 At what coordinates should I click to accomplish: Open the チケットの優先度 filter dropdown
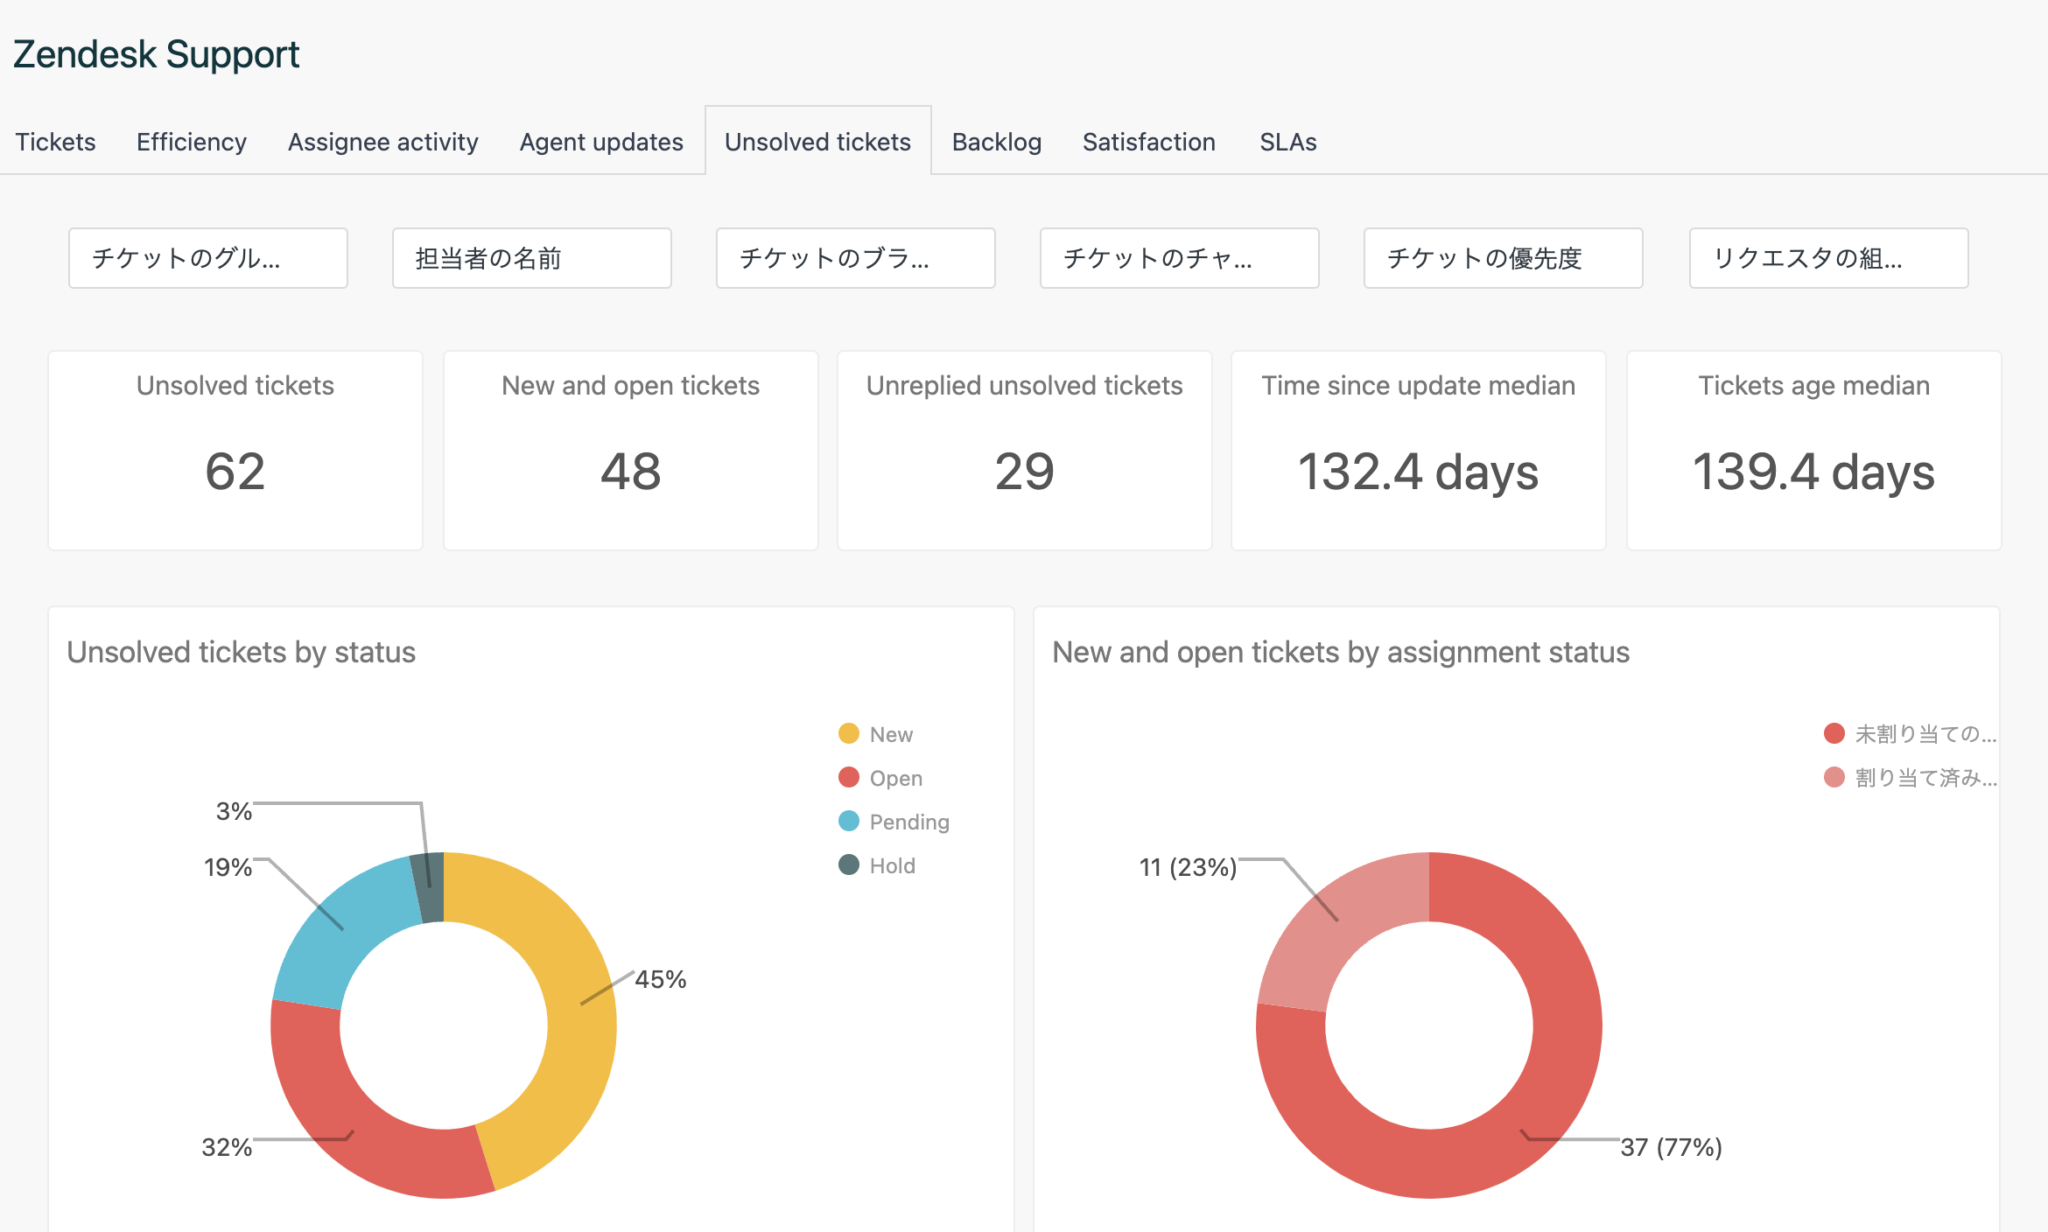(1502, 258)
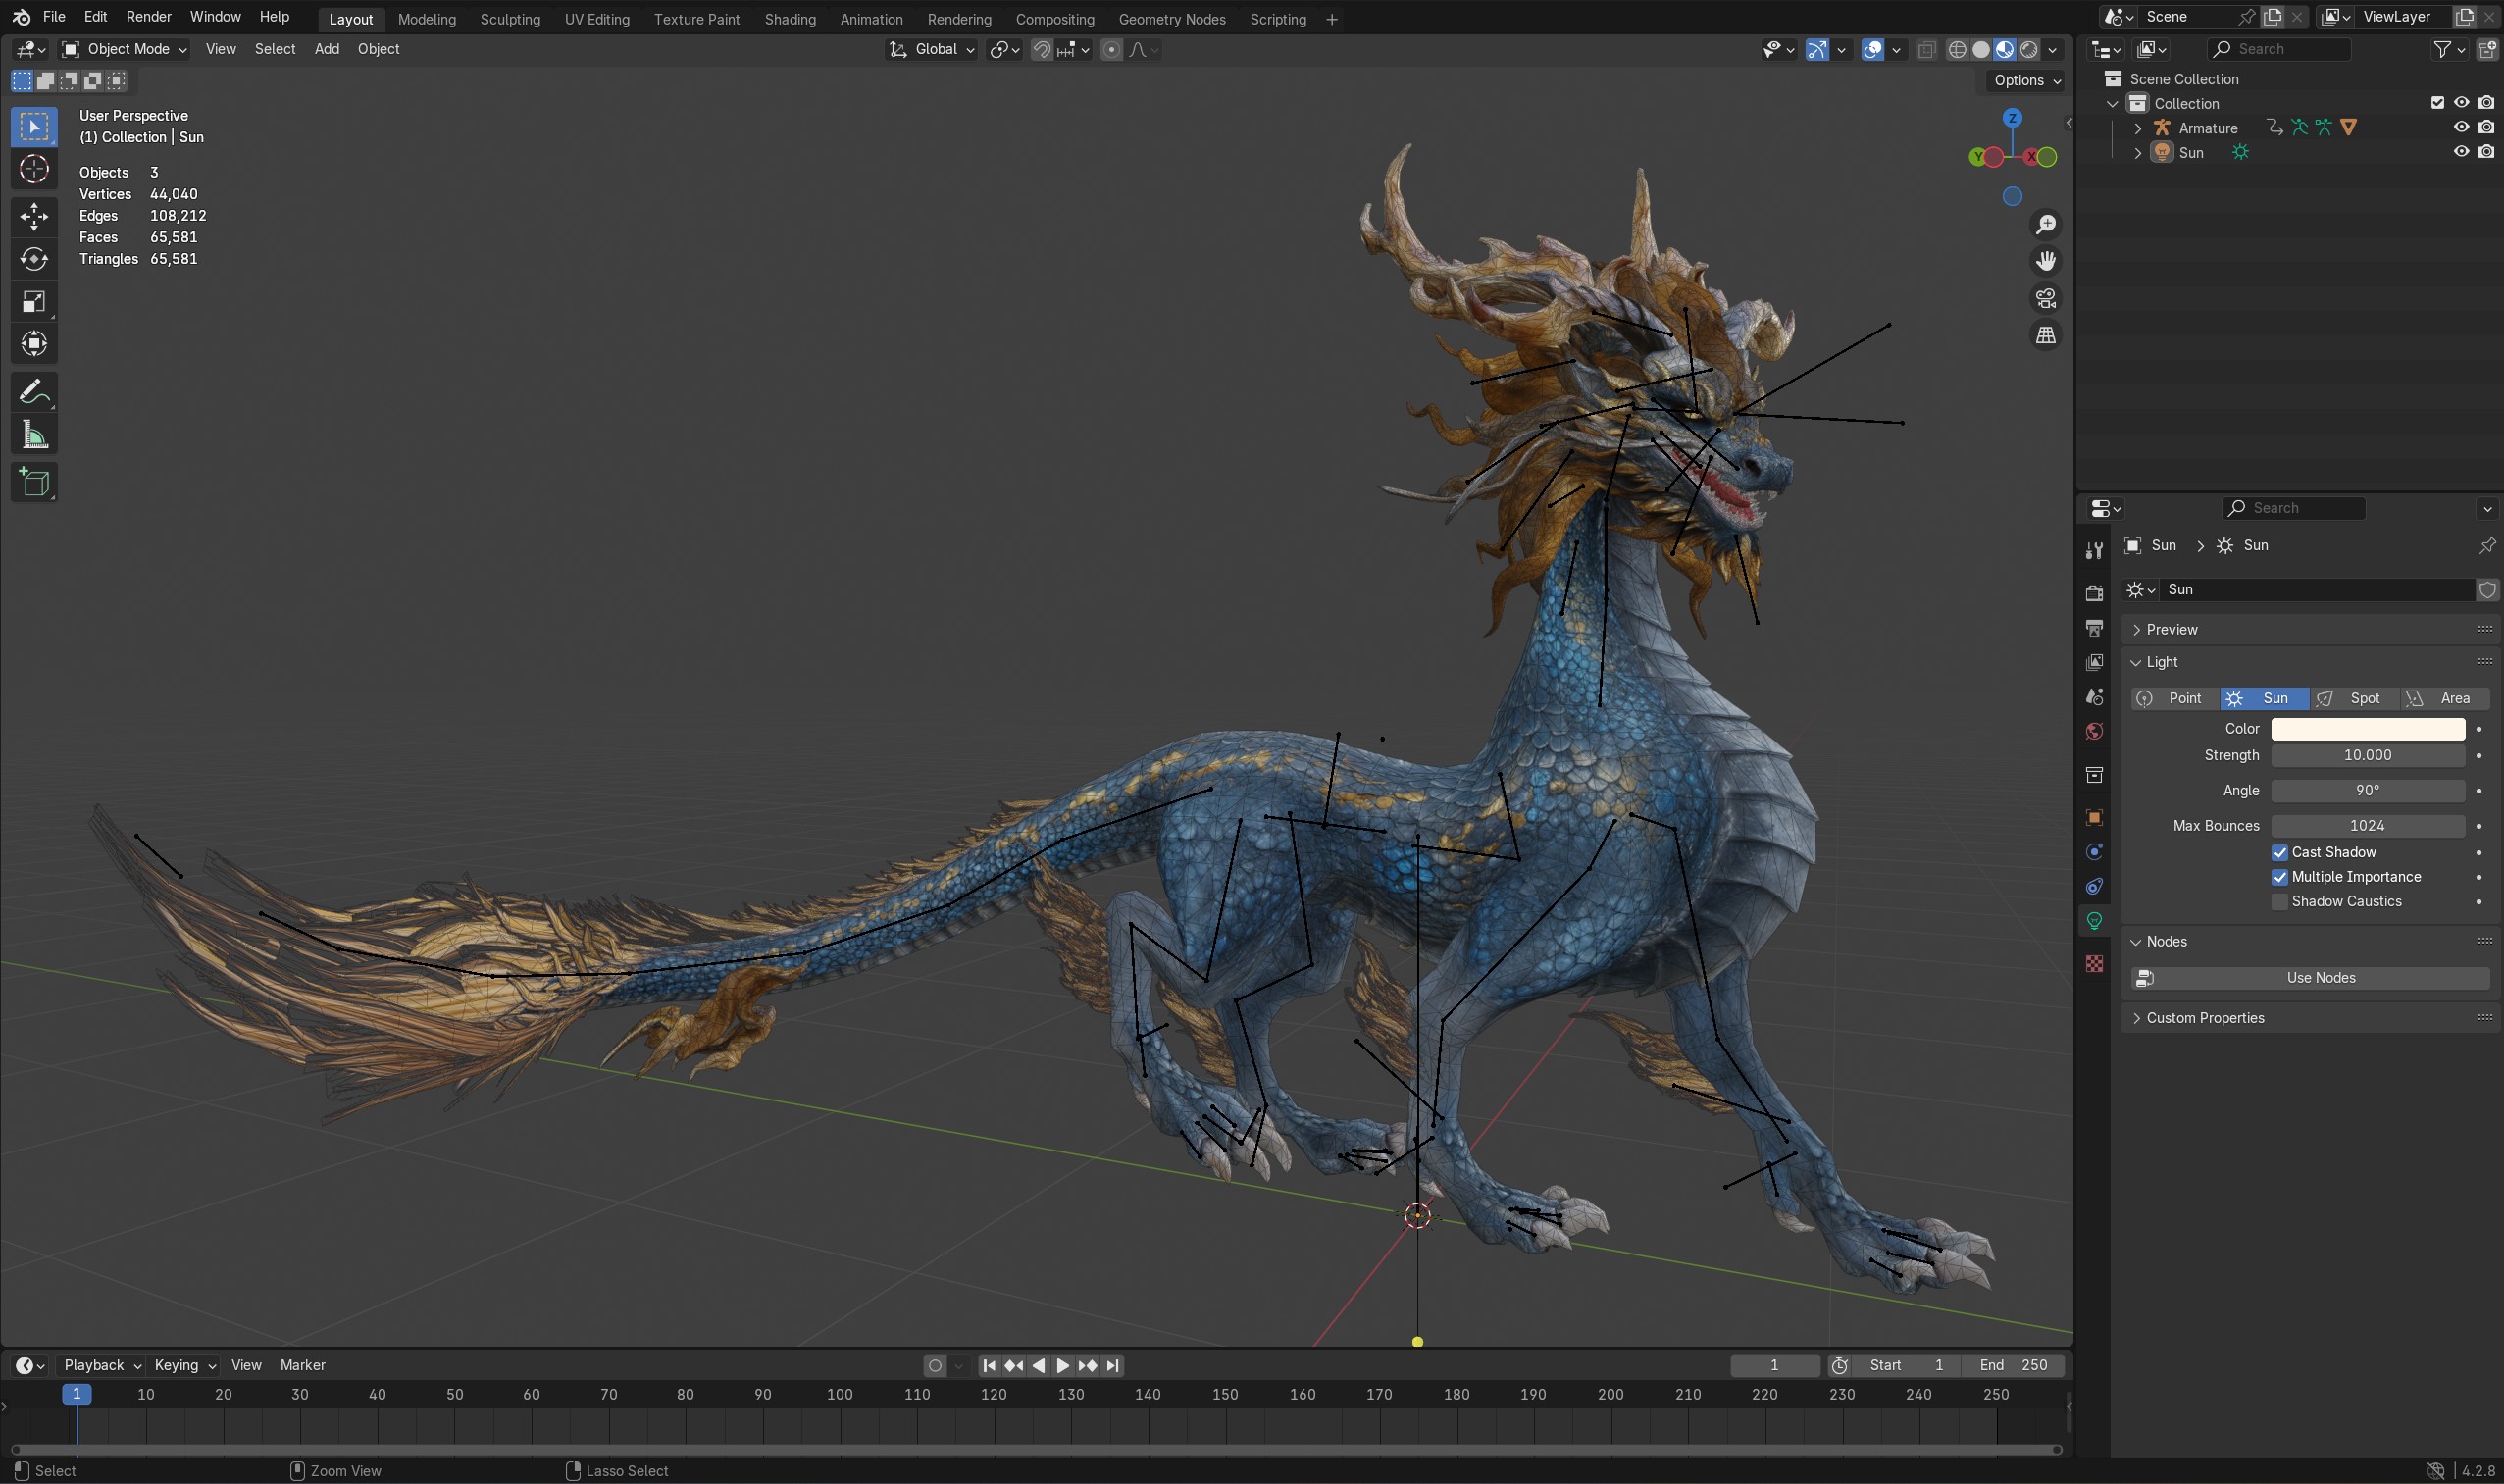The width and height of the screenshot is (2504, 1484).
Task: Expand the Armature tree item
Action: [2138, 128]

——

Wherever a picture appears in the data, please drop it and retype the rest exactly.

 At what coordinates should I click to accomplish: Open the チケットの優先度 filter dropdown
(1502, 258)
The width and height of the screenshot is (2504, 1484).
Task: Expand the Armature tree item
Action: [2138, 128]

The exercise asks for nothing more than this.